🤖 AI Summary
Existing healthcare AI benchmarks overlook the strategic behavior of care providers, limiting their ability to evaluate mechanisms under equilibrium conditions. This work addresses this gap by formulating hospital mechanism design as a program synthesis problem for language models and introduces Medi-Sim, a multi-agent simulator that integrates strategic channel modeling—encompassing coding, selection, delay, effort, and triage—with incentive scanning and LLM-guided evolutionary search to synthesize interpretable rule-based programs. The resulting hybrid-objective mechanisms effectively eliminate upcoding, reduce patient refusal rates by 50%, and retain most of the revenue achieved by profit-driven baselines. Furthermore, the approach uncovers a “pressure-shifting” phenomenon, offering a novel paradigm for healthcare mechanism design grounded in strategic interaction and automated program synthesis.
📝 Abstract
Healthcare mechanisms are inseparable from the strategic provider response they induce: existing healthcare AI benchmarks hold this response fixed and so cannot evaluate mechanisms by the equilibrium they produce.

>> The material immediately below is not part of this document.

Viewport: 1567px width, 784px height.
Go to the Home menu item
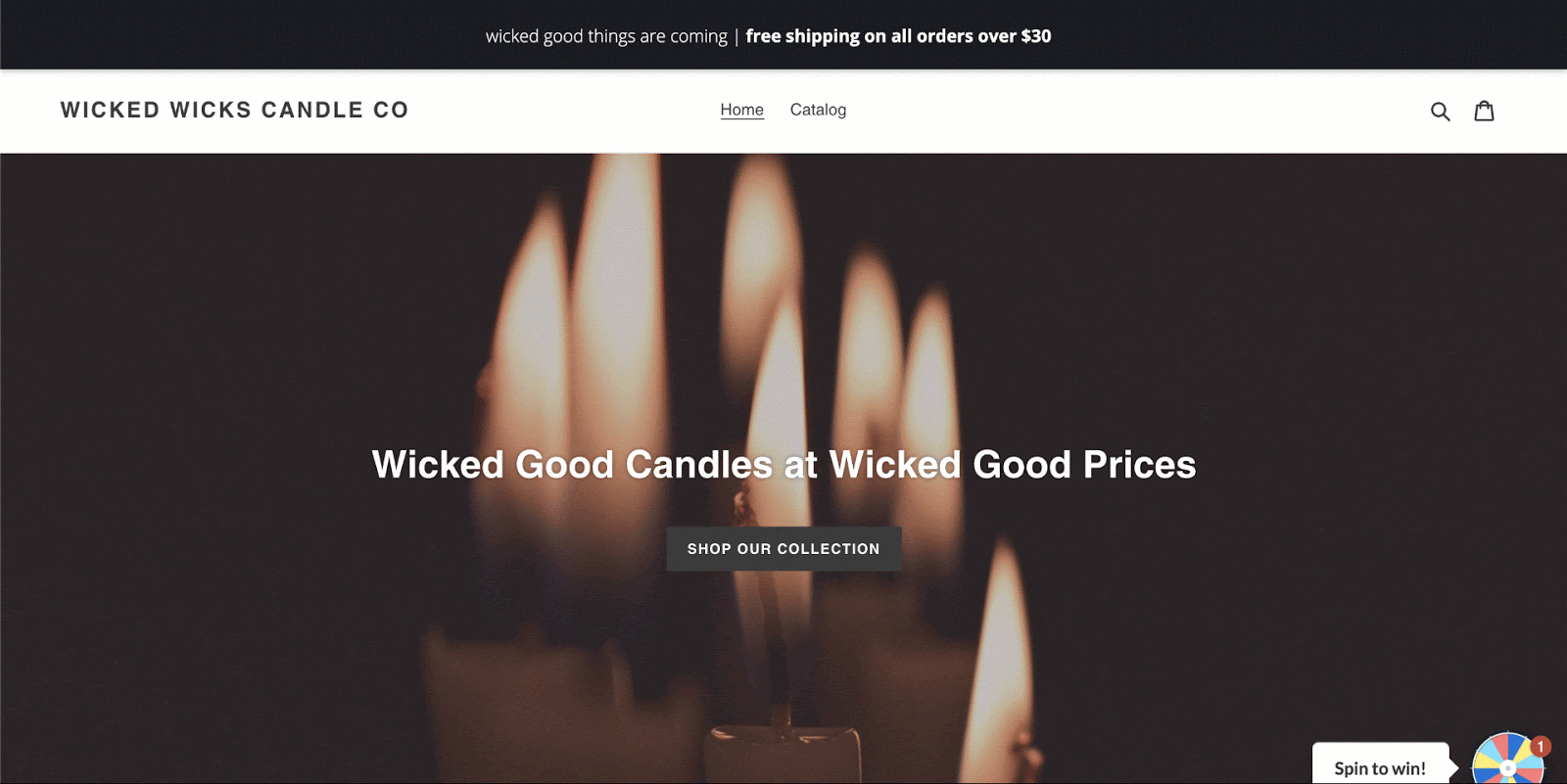coord(741,110)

We recast hospital mechanism design as program synthesis for language models: typed, inspectable rule programs are executed and scored by Medi-Sim, a multi-agent simulator with five strategic provider channels (coding, selection, delay, effort, triage). An incentive sweep recovers classical health-economics findings as adjacent regimes -- up-coding and low-complexity-patient selection under profit pressure, and Goodhart-style drift where measured performance becomes anti-correlated with true outcomes -- and a single audit lever exposes pressure migration: closing the coding channel more than doubles low-complexity selection. LLM-guided evolutionary code search over the same rule-program space then synthesizes an inspectable mixed-objective program that eliminates up-coding, halves rejection, and retains most of the profit-oriented baseline's funds.